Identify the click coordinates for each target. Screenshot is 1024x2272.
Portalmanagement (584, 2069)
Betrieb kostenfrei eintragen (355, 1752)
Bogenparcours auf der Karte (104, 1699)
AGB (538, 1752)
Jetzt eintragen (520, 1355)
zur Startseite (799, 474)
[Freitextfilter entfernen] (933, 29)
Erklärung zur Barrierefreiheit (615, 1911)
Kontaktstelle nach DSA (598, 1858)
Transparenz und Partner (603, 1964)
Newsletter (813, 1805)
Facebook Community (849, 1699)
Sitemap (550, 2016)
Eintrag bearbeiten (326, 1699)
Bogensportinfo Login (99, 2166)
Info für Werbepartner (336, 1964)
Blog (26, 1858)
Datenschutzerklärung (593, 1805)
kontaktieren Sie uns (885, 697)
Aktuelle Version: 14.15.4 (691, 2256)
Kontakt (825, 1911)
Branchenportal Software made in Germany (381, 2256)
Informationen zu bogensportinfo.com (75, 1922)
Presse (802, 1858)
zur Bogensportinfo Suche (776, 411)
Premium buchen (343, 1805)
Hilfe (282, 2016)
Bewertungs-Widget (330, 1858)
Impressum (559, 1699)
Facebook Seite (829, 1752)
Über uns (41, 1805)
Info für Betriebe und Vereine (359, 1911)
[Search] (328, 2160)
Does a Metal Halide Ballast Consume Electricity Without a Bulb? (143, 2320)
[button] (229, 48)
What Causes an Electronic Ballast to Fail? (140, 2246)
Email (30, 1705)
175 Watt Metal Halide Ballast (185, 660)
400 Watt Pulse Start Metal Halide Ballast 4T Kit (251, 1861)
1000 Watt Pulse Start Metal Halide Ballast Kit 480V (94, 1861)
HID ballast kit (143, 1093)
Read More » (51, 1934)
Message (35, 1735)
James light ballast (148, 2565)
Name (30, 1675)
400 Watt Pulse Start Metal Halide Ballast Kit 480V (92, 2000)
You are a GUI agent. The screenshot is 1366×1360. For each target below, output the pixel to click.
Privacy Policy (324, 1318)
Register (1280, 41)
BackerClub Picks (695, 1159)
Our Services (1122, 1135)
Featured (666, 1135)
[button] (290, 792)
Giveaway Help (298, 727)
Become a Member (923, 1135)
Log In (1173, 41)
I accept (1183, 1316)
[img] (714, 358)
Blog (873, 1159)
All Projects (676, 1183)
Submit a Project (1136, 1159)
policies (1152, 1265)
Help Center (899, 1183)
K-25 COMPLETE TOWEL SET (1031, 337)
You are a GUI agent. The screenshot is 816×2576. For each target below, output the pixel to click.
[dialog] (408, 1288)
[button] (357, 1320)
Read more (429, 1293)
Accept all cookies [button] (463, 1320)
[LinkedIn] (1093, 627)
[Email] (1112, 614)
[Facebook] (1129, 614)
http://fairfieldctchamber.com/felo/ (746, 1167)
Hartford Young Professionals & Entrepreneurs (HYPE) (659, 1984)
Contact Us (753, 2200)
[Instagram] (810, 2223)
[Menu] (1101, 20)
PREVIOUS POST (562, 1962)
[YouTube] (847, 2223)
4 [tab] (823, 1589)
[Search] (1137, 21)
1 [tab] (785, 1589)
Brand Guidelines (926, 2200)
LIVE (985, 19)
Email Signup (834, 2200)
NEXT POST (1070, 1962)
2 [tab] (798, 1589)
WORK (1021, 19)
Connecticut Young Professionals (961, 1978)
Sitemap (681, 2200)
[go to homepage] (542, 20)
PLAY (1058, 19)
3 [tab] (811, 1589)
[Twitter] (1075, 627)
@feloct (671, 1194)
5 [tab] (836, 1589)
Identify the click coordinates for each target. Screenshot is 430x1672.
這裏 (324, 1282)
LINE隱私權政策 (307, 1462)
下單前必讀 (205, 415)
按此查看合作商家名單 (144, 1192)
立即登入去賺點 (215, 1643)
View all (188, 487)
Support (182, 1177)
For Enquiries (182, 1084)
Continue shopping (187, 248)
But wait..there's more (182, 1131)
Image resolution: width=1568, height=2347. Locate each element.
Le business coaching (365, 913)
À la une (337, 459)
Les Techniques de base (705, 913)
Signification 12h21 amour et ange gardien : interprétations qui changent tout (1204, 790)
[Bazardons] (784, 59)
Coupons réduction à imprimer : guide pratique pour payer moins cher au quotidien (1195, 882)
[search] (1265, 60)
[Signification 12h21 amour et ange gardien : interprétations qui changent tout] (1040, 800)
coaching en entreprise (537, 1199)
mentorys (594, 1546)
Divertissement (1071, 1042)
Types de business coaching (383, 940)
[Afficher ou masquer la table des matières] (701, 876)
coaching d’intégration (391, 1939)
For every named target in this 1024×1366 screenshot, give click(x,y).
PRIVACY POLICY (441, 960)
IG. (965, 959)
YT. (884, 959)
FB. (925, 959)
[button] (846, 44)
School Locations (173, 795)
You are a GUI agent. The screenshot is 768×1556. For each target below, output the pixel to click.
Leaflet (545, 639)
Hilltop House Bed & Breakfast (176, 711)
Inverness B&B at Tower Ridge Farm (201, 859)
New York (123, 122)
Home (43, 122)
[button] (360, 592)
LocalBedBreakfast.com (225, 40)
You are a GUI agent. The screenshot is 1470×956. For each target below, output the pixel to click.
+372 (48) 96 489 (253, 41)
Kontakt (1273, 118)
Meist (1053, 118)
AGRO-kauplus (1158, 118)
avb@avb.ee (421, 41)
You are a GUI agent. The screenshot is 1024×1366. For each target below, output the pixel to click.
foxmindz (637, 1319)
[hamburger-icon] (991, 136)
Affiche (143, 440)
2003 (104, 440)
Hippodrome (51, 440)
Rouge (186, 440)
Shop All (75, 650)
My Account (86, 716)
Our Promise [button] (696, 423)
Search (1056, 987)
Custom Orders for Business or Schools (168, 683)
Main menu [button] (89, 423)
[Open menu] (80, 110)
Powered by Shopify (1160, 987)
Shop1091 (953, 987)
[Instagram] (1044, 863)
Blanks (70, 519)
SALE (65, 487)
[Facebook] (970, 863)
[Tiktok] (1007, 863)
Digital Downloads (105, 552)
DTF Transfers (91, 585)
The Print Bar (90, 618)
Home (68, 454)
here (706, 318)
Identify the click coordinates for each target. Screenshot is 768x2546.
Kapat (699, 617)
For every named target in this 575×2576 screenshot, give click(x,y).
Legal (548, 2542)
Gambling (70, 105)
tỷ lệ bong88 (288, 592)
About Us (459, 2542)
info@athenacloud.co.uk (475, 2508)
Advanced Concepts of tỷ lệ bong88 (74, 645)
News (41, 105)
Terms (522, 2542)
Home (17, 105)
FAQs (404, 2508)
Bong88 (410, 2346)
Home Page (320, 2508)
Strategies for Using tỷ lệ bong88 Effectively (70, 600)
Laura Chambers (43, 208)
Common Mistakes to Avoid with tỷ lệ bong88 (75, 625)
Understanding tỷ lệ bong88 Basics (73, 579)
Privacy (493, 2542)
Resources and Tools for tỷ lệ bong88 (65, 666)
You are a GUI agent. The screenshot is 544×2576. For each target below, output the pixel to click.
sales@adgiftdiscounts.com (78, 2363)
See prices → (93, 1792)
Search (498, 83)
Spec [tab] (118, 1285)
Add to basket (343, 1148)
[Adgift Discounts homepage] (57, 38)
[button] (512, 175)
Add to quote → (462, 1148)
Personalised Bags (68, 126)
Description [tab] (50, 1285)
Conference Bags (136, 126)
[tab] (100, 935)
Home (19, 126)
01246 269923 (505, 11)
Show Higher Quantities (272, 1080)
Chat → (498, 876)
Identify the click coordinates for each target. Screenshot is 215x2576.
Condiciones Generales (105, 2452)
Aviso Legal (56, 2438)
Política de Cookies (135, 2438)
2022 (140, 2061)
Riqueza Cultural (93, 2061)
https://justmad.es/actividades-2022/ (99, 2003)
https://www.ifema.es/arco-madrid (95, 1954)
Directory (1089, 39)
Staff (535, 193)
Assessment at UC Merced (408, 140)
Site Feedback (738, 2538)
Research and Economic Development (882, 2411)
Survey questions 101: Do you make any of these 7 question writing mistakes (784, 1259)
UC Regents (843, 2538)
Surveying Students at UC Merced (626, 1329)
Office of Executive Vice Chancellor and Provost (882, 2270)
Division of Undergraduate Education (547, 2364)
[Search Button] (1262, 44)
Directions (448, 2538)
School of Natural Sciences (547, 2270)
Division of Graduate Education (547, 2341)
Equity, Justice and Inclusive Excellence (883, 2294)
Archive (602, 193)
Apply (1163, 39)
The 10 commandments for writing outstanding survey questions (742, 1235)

_WHAT YOU NEED TO DO:_ Take exactly the lines from the one containing "My Account (86, 716)" through the one containing "Kapat (699, 617)" in the data above, and output them with nothing added.

_WRITTEN RESPONSE:_
My Account (86, 716)
Our Promise [button] (696, 423)
Search (1056, 987)
Custom Orders for Business or Schools (168, 683)
Main menu [button] (89, 423)
[Open menu] (80, 110)
Powered by Shopify (1160, 987)
Shop1091 (953, 987)
[Instagram] (1044, 863)
Blanks (70, 519)
SALE (65, 487)
[Facebook] (970, 863)
[Tiktok] (1007, 863)
Digital Downloads (105, 552)
DTF Transfers (91, 585)
The Print Bar (90, 618)
Home (68, 454)
here (706, 318)
Identify the click coordinates for each target. Screenshot is 768x2546.
Kapat (699, 617)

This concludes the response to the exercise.